A guest blog post by holistic writer Andrea Lewis. Consult with your doctor before making any medical or health decisions.
Quercetin is a crystalline pigment phytochemical/flavonol, found abundantly in whole foods. Quercetin has been studied and utilized for its healing and beautifying benefits for more than a decade now. And quercetin supplements are used to reduce allergic responses and/or boost immunity. Following are some of quercetin's most noted health benefits.
Top 5 Quercetin Benefits
1. Effective antioxidant
2. Prevents the proliferation of mutated cells
3. Lowers cholesterol levels
4. Reduces blood pressure
5. Fights artherosclerosis
Quercetin is considered a powerful antioxidant. Multiple studies have demonstrated quercetin's extraordinary oxidation fighting prowess. And, according to a study published in Advances In Experimental Medicine and Biology, quercetin is even more effective than the much celebrated Curcumin (the active ingredient in Tumeric). After comparing quercetin to curcumin in various tests, the study's authors concluded that “1) Quercetin has a higher reduction potential compared with curcumin at three different pH settings and is comparable to Trolox [an antioxidant like vitamin E] at pH 7-9.5; 2) its [total antioxidant capacity] is 3.5 fold higher than curcumin...”1
Quercetin's antioxidant ability has been linked to its ability to protect cells from mutation. Quercetin is considered a “strong reducing agent”2, which means it donates an electron to prevent the oxidation of cells, and “together with other dietary reductants such as vitamin C, vitamin E, and carotenoids protect body tissue against oxidative stress.” Recent studies have suggested that quercetin's antioxidant actions improve normal cell survival and induces apoptosis (the process of programmed cell death) in mutated cells, preventing their proliferation.
Quercetin has also been shown to lower cholesterol levels, reduce blood pressure, fight artherosclerosis and improve overall cardiovascular health. According to an article published in Life Extension, “In a study of 805 men aged 65-84 years, those with the highest quercetin and other flavonoid intake were 68% less likely to die from coronary heart disease than those with the lowest intake. A similar study found a reduction in death rates from all causes of 31% for women and 24% for men, with a 46% reduction in coronary death rates for women and a 22% reduction for men in those with the highest intakes.
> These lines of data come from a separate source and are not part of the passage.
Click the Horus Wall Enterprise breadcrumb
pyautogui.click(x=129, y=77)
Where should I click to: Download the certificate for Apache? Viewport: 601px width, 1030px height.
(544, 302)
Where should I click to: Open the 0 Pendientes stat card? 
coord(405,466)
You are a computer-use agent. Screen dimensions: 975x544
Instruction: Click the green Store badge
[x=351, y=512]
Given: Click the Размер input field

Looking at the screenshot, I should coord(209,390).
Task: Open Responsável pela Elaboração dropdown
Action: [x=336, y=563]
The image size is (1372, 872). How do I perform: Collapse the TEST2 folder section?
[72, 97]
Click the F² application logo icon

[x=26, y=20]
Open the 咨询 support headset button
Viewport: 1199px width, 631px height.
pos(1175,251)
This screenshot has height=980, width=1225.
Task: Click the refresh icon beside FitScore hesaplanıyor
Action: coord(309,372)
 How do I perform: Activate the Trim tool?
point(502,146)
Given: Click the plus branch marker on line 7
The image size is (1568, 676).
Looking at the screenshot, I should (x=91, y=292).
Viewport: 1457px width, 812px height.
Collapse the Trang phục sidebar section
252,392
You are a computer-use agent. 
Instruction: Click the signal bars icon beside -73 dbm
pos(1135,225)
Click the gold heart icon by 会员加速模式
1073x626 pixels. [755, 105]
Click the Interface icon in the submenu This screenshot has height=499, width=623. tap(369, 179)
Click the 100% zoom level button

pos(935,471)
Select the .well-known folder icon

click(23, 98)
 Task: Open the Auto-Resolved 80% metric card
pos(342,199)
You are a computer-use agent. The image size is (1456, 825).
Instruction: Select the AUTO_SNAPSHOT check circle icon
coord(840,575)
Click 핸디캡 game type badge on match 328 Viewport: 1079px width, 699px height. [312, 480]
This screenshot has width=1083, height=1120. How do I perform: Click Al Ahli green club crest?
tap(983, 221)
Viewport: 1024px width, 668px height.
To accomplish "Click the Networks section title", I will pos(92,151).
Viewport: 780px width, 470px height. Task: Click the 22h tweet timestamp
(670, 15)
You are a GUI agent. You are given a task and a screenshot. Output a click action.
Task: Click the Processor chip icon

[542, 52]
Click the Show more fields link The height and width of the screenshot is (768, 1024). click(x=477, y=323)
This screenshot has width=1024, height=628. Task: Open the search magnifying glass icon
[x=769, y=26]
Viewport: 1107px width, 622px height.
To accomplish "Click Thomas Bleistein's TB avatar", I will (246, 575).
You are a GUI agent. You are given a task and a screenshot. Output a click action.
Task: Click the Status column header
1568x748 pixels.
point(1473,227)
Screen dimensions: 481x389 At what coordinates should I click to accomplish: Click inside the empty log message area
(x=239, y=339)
“This dramatic cardiovascular protection is the result of a concerted synergy between several basic quercetin mechanisms, including its ability to lower cholesterol and reduce dangerous accumulations of abdominal and liver fat.
“In one study on quercetin's impact on cholesterol levels, a group of otherwise healthy male smokers took 100 mg/day of quercetin or a placebo for 10 weeks, with blood tests done at baseline and at the end of the study. The supplemented group, but not the placebo group, had significant reductions in total and LDL cholesterol, and an increase in HDL cholesterol. They also had a significant reduction in blood sugar, another cardiovascular risk factor.”3
The journal Artherosclerosis published a study that proved quercetin was effective for fighting atherosclerosis. The study concluded that “Quercetin reduces the expression of human [C-reactive protein] and cardiovascular risk factors ([serum amyloid A, and the drug] fibrinogen) in mice in vivo. These systemic effects together with local anti-proliferative and anti-inflammatory effects in the aorta may contribute to the attenuation of atherosclerosis.”4
- White onions – 21.42mg/3.5 oz.
- Red onions – 33.4mg/3.5 oz.
- Black plums – 12.5mg/3.5 oz.
- Cranberries – 15.09mg/3.5 oz.
- Kale – 7.71mg/3.5 oz.
- Blueberries – 5mg/3.5 oz.
- Chives – 4.77mg/3.5 oz.
- Pear – 4.51mg/3.5 oz.
- Apples – 4.27mg/3.5 oz.
- Sweet cherries – 2.64mg/3.5 oz.
- White currants – 2.68mg/3.5 oz.
If a food is brightly colored, and even if it's not (white onions and currants), chances are it contains quercetin. Obviously, the listed whole foods are not the only ones to contain quercetin, but they do contain the most. Some beans (Fava beans/broad beans), broccoli, leeks and red grapes are also known to contain quercetin. So, if you eat a diet rich in technicolored foods you can be certain that you are getting your fair share of quercetin, despite claims to the contrary.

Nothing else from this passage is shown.